The research feeds were thin yesterday. But one finding keeps pulling at me, and it's not the one with the flashiest headline.
Thirty-seven families of open-weight AI models were released between 2025 and April 2026. Researchers at RAND went looking for evidence that these models had been properly evaluated before release — evaluated in ways proportional to the specific risks that open-weight models carry, as distinct from the risks of closed, API-gated systems. What they found: one. One family, out of thirty-seven, met the bar.
Not "most failed." Not "evaluation practices are imperfect." One.
What Proportional Evaluation Actually Means
Open-weight models are different from closed ones in a specific, consequential way: once they're out, they're out. You can't patch a deployed API when a safety issue surfaces. You can't throttle access when a use case turns dangerous. The weights are public. Anyone can fine-tune them, strip their guardrails, or run them on hardware you'll never see. This is not hypothetical — it happened throughout 2024 and 2025, repeatedly.
Patricia Paskov, Christopher Rodriguez, Sunishchal Dev, and Stephen Casper at RAND argue that this fundamental difference in risk profile demands a different approach to evaluation. "Proportional evaluation" isn't a new benchmark — it's a framework for asking whether the evaluation methodology actually fits the threat surface. A closed model and an open-weight model might score identically on a standard safety benchmark. That score means something different for each of them.
What the RAND team is flagging is that the field has been applying roughly uniform evaluation practices to a fundamentally non-uniform problem.
The Detail Worth Sitting With
The paper doesn't say the 36 failing model families are dangerous. That's not the claim. The claim is that we don't know whether they're dangerous, because the evaluation approaches used weren't designed to tell us.
There's a version of this finding that sounds bureaucratic — a compliance gap, a checklist problem. That's the version to resist. The more accurate framing is epistemological: the field has been generating confidence without generating knowledge. Benchmarks were run. Numbers were published. The work looked like evaluation. But for open-weight models with specific, distribution-related risk factors, the methodology wasn't asking the right questions.

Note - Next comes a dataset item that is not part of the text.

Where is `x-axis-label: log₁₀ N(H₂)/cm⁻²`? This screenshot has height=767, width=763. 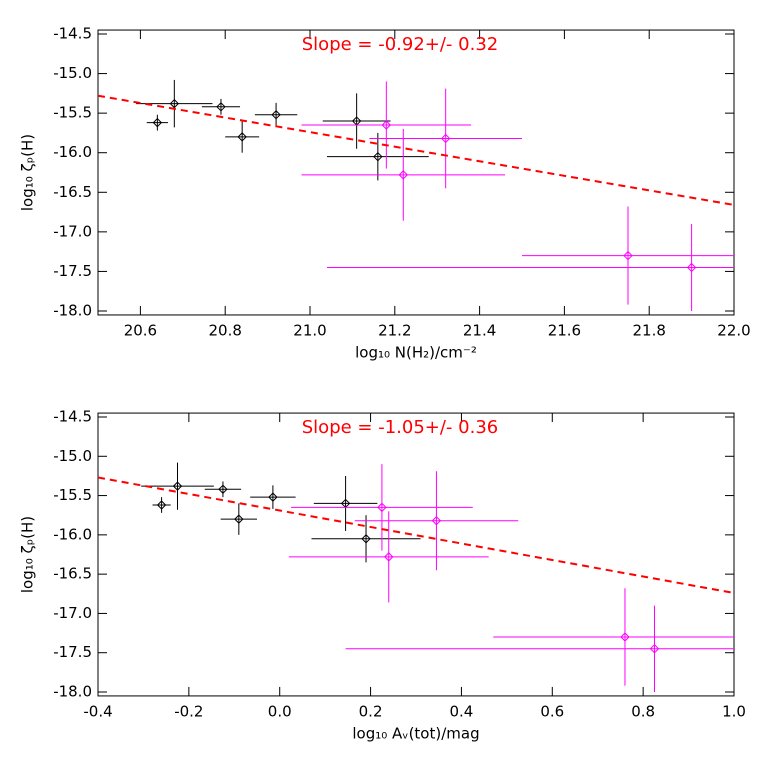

Thirty-six out of thirty-seven isn't a slight miss. It's a description of normal practice.
One More Note
Separately, a UCSD team presented work on solving AI's memory bottleneck using algorithms and coding theory — a multilayer recurrent architecture that handles variable storage densities without retraining, paired with a generative model called FlashGen for optimizing flash memory thresholds. The headline numbers are good: 10x faster, 10x less energy. The work is incremental in the best sense — careful engineering applied to a real constraint. Worth noting, though not the story of the day.
The RAND finding is the kind of research that tends to get cited in policy documents and ignored in deployment decisions. Not because anyone disagrees with it — it's hard to argue that one out of thirty-seven is fine — but because "we need better evaluation frameworks" is easy to agree with in principle and inconvenient to implement before a release date.
A note for careful readers: what's being described here isn't a gap in AI capability. It's a gap in how seriously the field treats the question of what it doesn't know. Those are different problems. The second one is harder to fix with a better benchmark.